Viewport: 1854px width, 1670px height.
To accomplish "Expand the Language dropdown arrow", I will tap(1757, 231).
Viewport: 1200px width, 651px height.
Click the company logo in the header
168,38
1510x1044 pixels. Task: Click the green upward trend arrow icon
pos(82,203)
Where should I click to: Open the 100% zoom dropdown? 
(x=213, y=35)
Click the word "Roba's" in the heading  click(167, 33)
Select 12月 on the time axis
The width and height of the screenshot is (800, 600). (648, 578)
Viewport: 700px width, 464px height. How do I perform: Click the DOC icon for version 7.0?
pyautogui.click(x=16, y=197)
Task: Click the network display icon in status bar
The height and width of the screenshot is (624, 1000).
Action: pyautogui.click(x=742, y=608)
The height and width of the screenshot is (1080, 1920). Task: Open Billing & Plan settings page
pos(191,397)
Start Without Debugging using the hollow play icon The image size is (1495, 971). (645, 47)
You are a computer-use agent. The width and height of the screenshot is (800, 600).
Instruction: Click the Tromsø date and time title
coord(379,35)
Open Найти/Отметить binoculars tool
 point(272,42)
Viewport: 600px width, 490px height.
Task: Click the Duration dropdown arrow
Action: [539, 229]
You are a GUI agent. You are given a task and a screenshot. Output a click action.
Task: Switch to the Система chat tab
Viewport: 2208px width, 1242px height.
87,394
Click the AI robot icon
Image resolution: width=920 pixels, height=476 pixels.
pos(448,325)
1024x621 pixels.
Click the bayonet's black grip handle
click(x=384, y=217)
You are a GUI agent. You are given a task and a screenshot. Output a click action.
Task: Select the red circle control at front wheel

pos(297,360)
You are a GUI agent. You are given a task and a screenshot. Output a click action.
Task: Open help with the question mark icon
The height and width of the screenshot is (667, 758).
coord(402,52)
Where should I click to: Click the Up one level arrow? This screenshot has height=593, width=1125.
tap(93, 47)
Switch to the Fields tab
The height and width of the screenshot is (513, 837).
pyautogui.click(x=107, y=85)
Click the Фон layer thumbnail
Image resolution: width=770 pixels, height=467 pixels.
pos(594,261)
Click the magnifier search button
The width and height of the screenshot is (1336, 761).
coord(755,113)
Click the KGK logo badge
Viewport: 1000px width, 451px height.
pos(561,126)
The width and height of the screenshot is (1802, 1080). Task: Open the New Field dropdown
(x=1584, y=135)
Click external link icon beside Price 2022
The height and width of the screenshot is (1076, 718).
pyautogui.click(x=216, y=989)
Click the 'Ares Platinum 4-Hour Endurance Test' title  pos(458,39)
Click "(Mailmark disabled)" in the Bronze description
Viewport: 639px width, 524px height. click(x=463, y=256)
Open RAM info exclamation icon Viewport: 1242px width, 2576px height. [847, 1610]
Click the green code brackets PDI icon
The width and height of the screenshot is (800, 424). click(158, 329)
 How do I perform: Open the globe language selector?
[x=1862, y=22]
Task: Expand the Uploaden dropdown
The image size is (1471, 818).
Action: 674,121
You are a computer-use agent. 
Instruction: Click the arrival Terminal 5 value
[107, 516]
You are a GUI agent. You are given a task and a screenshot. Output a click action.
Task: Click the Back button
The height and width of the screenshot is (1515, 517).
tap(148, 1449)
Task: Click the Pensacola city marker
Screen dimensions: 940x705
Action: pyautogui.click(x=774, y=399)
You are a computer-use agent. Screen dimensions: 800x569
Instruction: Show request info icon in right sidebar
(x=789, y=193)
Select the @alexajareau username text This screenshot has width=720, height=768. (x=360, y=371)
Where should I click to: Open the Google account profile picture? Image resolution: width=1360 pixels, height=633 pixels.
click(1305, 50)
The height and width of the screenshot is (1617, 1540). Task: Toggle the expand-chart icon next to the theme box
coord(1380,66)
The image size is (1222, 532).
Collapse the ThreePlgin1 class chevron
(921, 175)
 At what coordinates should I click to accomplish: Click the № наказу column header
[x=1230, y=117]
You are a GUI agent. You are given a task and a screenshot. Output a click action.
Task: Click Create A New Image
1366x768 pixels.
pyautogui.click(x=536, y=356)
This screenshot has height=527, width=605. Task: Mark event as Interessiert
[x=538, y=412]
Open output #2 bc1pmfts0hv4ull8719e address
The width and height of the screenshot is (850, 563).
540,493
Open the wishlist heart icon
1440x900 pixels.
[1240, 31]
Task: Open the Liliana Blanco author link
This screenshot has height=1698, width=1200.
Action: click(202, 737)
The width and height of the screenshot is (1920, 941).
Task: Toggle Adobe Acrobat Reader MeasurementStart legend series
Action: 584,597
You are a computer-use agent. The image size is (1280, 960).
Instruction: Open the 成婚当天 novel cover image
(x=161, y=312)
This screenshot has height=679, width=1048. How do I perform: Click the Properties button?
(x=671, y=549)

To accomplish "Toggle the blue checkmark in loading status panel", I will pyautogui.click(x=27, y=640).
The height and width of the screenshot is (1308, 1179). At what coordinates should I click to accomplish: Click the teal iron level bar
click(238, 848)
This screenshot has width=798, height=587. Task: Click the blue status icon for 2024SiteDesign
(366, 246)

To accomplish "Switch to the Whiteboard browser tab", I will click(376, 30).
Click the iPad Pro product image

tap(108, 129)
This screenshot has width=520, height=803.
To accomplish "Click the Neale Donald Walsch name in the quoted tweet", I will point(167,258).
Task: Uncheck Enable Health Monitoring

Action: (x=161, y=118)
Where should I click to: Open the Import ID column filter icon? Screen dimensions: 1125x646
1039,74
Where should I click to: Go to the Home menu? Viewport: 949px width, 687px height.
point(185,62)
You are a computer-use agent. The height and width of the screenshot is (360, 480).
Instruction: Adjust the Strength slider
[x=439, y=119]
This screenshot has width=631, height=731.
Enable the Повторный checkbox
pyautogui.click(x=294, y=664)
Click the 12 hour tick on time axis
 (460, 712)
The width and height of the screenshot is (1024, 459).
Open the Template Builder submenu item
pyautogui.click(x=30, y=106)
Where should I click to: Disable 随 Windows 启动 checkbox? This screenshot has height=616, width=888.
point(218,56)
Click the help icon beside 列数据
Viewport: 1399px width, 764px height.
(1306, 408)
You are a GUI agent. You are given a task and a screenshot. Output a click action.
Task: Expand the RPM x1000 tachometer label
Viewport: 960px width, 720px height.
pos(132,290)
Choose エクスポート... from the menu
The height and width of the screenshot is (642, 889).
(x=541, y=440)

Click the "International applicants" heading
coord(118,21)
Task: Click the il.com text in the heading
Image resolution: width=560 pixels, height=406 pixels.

——————

# PROBLEM REQUIREMENTS:
Every entry should be reproduced exactly, with no part omitted.

# EXERCISE OUTPUT:
Viewport: 1854px width, 1670px height.
To accomplish "Expand the Language dropdown arrow", I will tap(1757, 231).
Viewport: 1200px width, 651px height.
Click the company logo in the header
168,38
1510x1044 pixels. Task: Click the green upward trend arrow icon
pos(82,203)
Where should I click to: Open the 100% zoom dropdown? 
(x=213, y=35)
Click the word "Roba's" in the heading  click(167, 33)
Select 12月 on the time axis
The width and height of the screenshot is (800, 600). (648, 578)
Viewport: 700px width, 464px height. How do I perform: Click the DOC icon for version 7.0?
pyautogui.click(x=16, y=197)
Task: Click the network display icon in status bar
The height and width of the screenshot is (624, 1000).
Action: pyautogui.click(x=742, y=608)
The height and width of the screenshot is (1080, 1920). Task: Open Billing & Plan settings page
pos(191,397)
Start Without Debugging using the hollow play icon The image size is (1495, 971). (645, 47)
You are a computer-use agent. The width and height of the screenshot is (800, 600).
Instruction: Click the Tromsø date and time title
coord(379,35)
Open Найти/Отметить binoculars tool
 point(272,42)
Viewport: 600px width, 490px height.
Task: Click the Duration dropdown arrow
Action: [539, 229]
You are a GUI agent. You are given a task and a screenshot. Output a click action.
Task: Switch to the Система chat tab
Viewport: 2208px width, 1242px height.
87,394
Click the AI robot icon
Image resolution: width=920 pixels, height=476 pixels.
pos(448,325)
1024x621 pixels.
Click the bayonet's black grip handle
click(x=384, y=217)
You are a GUI agent. You are given a task and a screenshot. Output a click action.
Task: Select the red circle control at front wheel

pos(297,360)
You are a GUI agent. You are given a task and a screenshot. Output a click action.
Task: Open help with the question mark icon
The height and width of the screenshot is (667, 758).
coord(402,52)
Where should I click to: Click the Up one level arrow? This screenshot has height=593, width=1125.
tap(93, 47)
Switch to the Fields tab
The height and width of the screenshot is (513, 837).
pyautogui.click(x=107, y=85)
Click the Фон layer thumbnail
Image resolution: width=770 pixels, height=467 pixels.
pos(594,261)
Click the magnifier search button
The width and height of the screenshot is (1336, 761).
coord(755,113)
Click the KGK logo badge
Viewport: 1000px width, 451px height.
pos(561,126)
The width and height of the screenshot is (1802, 1080). Task: Open the New Field dropdown
(x=1584, y=135)
Click external link icon beside Price 2022
The height and width of the screenshot is (1076, 718).
pyautogui.click(x=216, y=989)
Click the 'Ares Platinum 4-Hour Endurance Test' title  pos(458,39)
Click "(Mailmark disabled)" in the Bronze description
Viewport: 639px width, 524px height. click(x=463, y=256)
Open RAM info exclamation icon Viewport: 1242px width, 2576px height. [847, 1610]
Click the green code brackets PDI icon
The width and height of the screenshot is (800, 424). click(158, 329)
 How do I perform: Open the globe language selector?
[x=1862, y=22]
Task: Expand the Uploaden dropdown
The image size is (1471, 818).
Action: 674,121
You are a computer-use agent. 
Instruction: Click the arrival Terminal 5 value
[107, 516]
You are a GUI agent. You are given a task and a screenshot. Output a click action.
Task: Click the Back button
The height and width of the screenshot is (1515, 517).
tap(148, 1449)
Task: Click the Pensacola city marker
Screen dimensions: 940x705
Action: pyautogui.click(x=774, y=399)
You are a computer-use agent. Screen dimensions: 800x569
Instruction: Show request info icon in right sidebar
(x=789, y=193)
Select the @alexajareau username text This screenshot has width=720, height=768. (x=360, y=371)
Where should I click to: Open the Google account profile picture? Image resolution: width=1360 pixels, height=633 pixels.
click(1305, 50)
The height and width of the screenshot is (1617, 1540). Task: Toggle the expand-chart icon next to the theme box
coord(1380,66)
The image size is (1222, 532).
Collapse the ThreePlgin1 class chevron
(921, 175)
 At what coordinates should I click to accomplish: Click the № наказу column header
[x=1230, y=117]
You are a GUI agent. You are given a task and a screenshot. Output a click action.
Task: Click Create A New Image
1366x768 pixels.
pyautogui.click(x=536, y=356)
This screenshot has height=527, width=605. Task: Mark event as Interessiert
[x=538, y=412]
Open output #2 bc1pmfts0hv4ull8719e address
The width and height of the screenshot is (850, 563).
540,493
Open the wishlist heart icon
1440x900 pixels.
[1240, 31]
Task: Open the Liliana Blanco author link
This screenshot has height=1698, width=1200.
Action: click(202, 737)
The width and height of the screenshot is (1920, 941).
Task: Toggle Adobe Acrobat Reader MeasurementStart legend series
Action: 584,597
You are a computer-use agent. The image size is (1280, 960).
Instruction: Open the 成婚当天 novel cover image
(x=161, y=312)
This screenshot has height=679, width=1048. How do I perform: Click the Properties button?
(x=671, y=549)

To accomplish "Toggle the blue checkmark in loading status panel", I will pyautogui.click(x=27, y=640).
The height and width of the screenshot is (1308, 1179). At what coordinates should I click to accomplish: Click the teal iron level bar
click(238, 848)
This screenshot has width=798, height=587. Task: Click the blue status icon for 2024SiteDesign
(366, 246)

To accomplish "Switch to the Whiteboard browser tab", I will click(376, 30).
Click the iPad Pro product image

tap(108, 129)
This screenshot has width=520, height=803.
To accomplish "Click the Neale Donald Walsch name in the quoted tweet", I will point(167,258).
Task: Uncheck Enable Health Monitoring

Action: (x=161, y=118)
Where should I click to: Open the Import ID column filter icon? Screen dimensions: 1125x646
1039,74
Where should I click to: Go to the Home menu? Viewport: 949px width, 687px height.
point(185,62)
You are a computer-use agent. The height and width of the screenshot is (360, 480).
Instruction: Adjust the Strength slider
[x=439, y=119]
This screenshot has width=631, height=731.
Enable the Повторный checkbox
pyautogui.click(x=294, y=664)
Click the 12 hour tick on time axis
 (460, 712)
The width and height of the screenshot is (1024, 459).
Open the Template Builder submenu item
pyautogui.click(x=30, y=106)
Where should I click to: Disable 随 Windows 启动 checkbox? This screenshot has height=616, width=888.
point(218,56)
Click the help icon beside 列数据
Viewport: 1399px width, 764px height.
(1306, 408)
You are a GUI agent. You are given a task and a screenshot. Output a click action.
Task: Expand the RPM x1000 tachometer label
Viewport: 960px width, 720px height.
pos(132,290)
Choose エクスポート... from the menu
The height and width of the screenshot is (642, 889).
(x=541, y=440)

Click the "International applicants" heading
coord(118,21)
Task: Click the il.com text in the heading
Image resolution: width=560 pixels, height=406 pixels.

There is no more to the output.